Indignazione continua

Le proteste quotidiane sono continuate in tutto lo stato dopo l’uccisione di Good durante un’operazione di polizia a Minneapolis.

Pochi istanti dopo la sparatoria, l’amministrazione Trump ha etichettato Good come un “terrorista domestico”, sostenendo che l’ufficiale stava agendo per legittima difesa dopo che la 37enne “ha armato il suo veicolo”.

Ampiamente diffuso prove video hanno rapidamente messo in dubbio le loro affermazioni, con molti osservatori che hanno affermato che le registrazioni sembravano mostrare che Good tentava di fuggire dalla scena nel suo SUV Honda Pilot quando l’agente ha aperto il fuoco. Sono state sollevate domande anche sulla condotta degli agenti coinvolti, comprese una serie di azioni che sembravano aggravare la situazione.

La settimana scorsa, funzionari locali denigrato la mossa non ortodossa del Federal Bureau of Investigation (FBI) di impedire a un organismo investigativo statale indipendente di prendere parte a un’indagine sull’omicidio di Good. Il sindaco di Minneapolis Jacob Frey ha affermato che la mossa – insieme ai commenti dell’amministrazione Trump – solleva dubbi sull’integrità delle conclusioni raggiunte.

Martedì, anche il Consiglio per i diritti umani delle Nazioni Unite ha chiesto un’indagine “pronta, indipendente e trasparente” sull’incidente.

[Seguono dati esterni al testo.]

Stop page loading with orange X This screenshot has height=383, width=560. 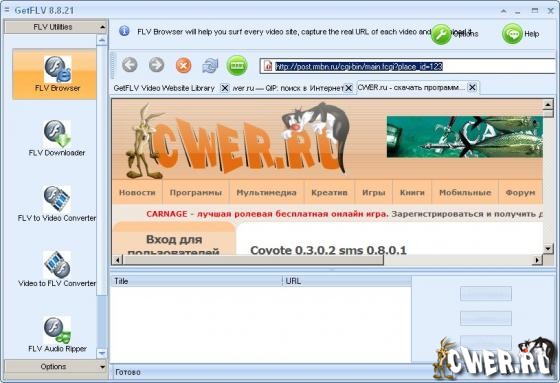[183, 66]
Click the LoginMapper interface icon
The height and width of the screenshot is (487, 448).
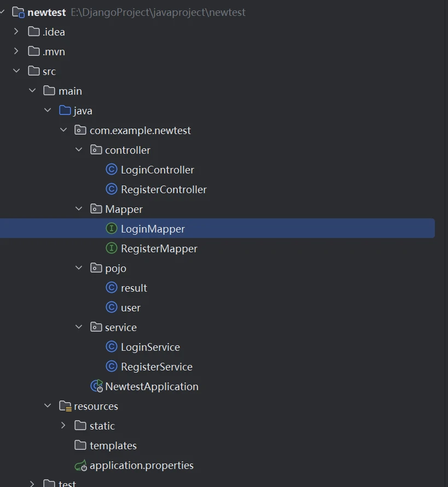coord(112,229)
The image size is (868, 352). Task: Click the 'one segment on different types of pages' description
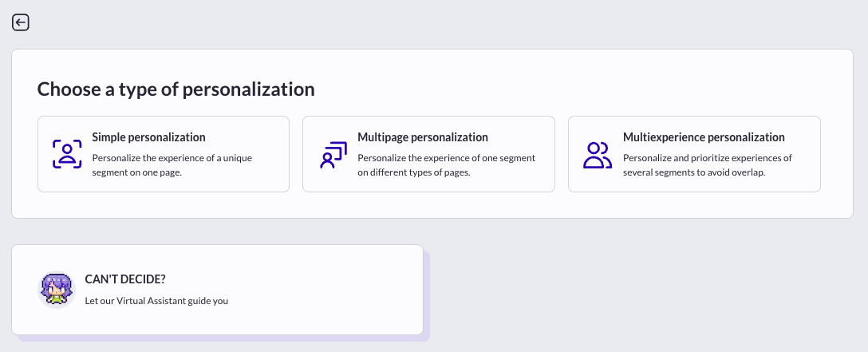click(x=446, y=165)
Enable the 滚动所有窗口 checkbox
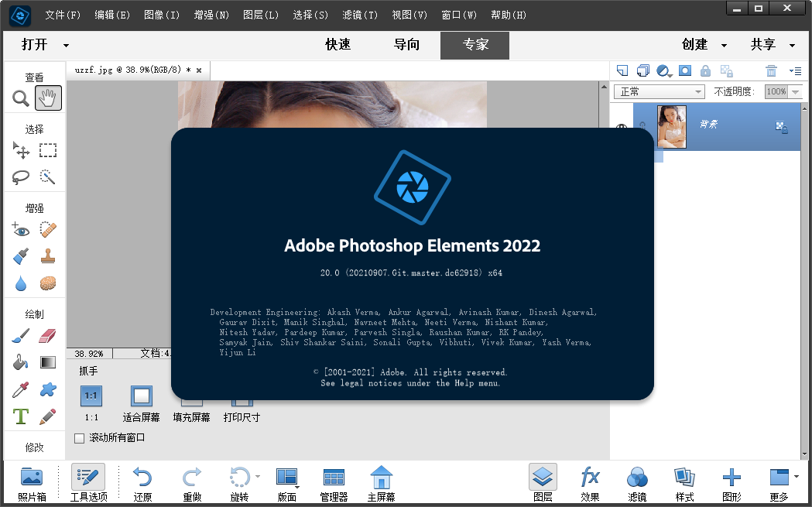812x507 pixels. 80,437
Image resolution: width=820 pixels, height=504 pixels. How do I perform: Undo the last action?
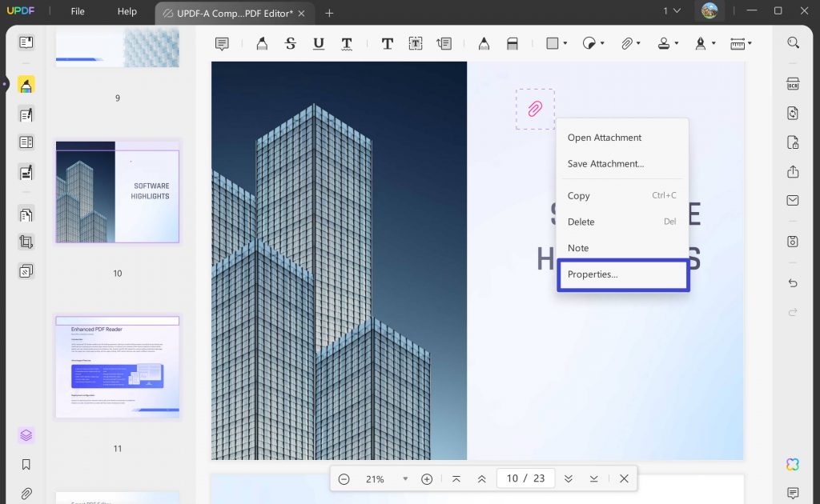(793, 282)
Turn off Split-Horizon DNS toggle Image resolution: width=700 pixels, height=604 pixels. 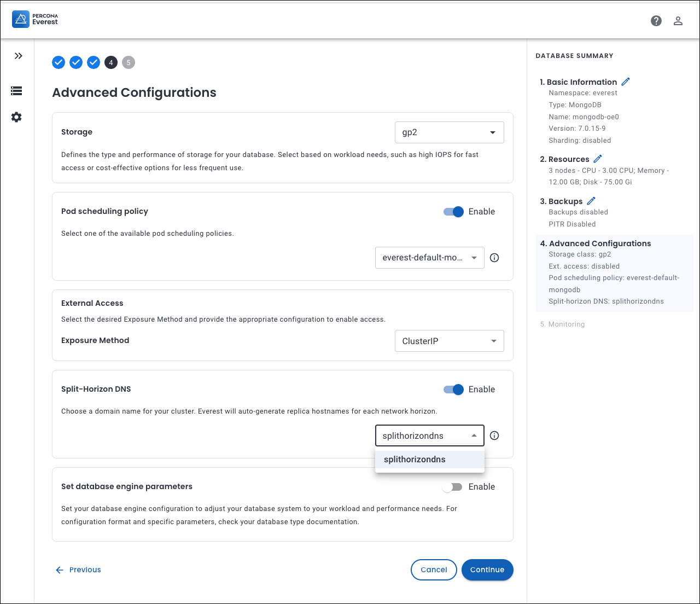point(453,390)
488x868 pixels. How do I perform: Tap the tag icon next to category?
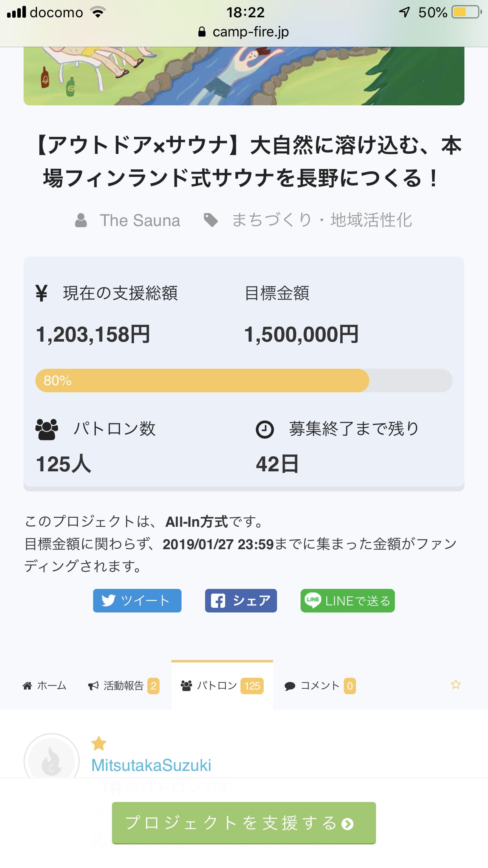[211, 220]
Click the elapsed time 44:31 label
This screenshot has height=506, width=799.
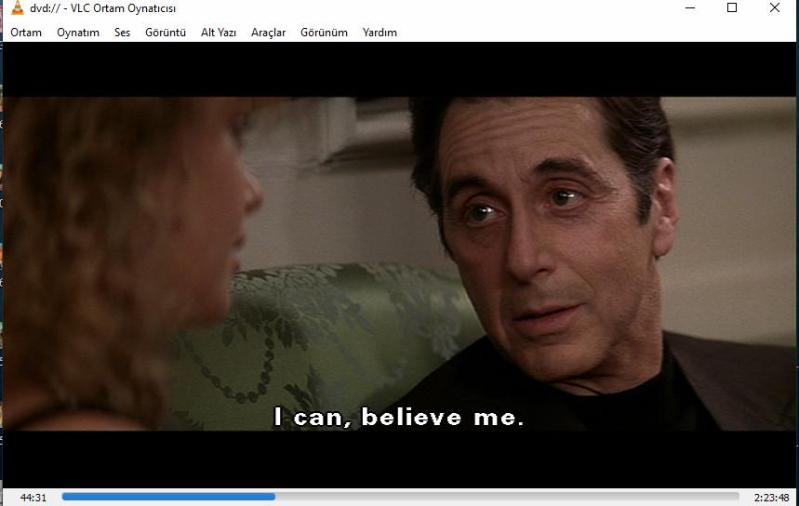[34, 497]
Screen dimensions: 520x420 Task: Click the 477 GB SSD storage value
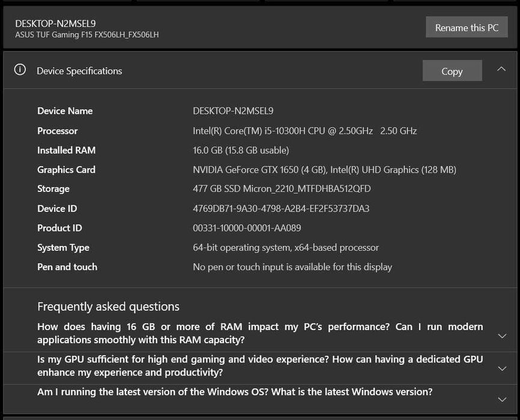pyautogui.click(x=282, y=189)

Prima dell’uccisione di Good, l’amministrazione Trump aveva inviato agenti di immigrazione in Minnesota mentre il presidente si concentrava sempre più su presunte frodi nella grande comunità somalo-americana dello stato, a volte impiegando retorica razzista mentre inviava 2.000 agenti dell’immigrazione nell’area.

Mercoledì, l’amministrazione Trump ha annunciato la revoca del cosiddetto Status di Protezione Temporanea (TPS) per la Somalia, una designazione speciale che protegge le persone dalla deportazione a causa di condizioni non sicure nel loro Paese d’origine.

In una dichiarazione su X, i servizi di cittadinanza e immigrazione degli Stati Uniti (USCIS) hanno affermato che la mossa significa che i somali che erano stati in TPS sono tenuti a lasciare il paese entro il 27 marzo.

Il Consiglio per le relazioni americano-islamiche (CAIR) ha denunciato la mossa come “l’ultimo attacco bigotto alla comunità somala”.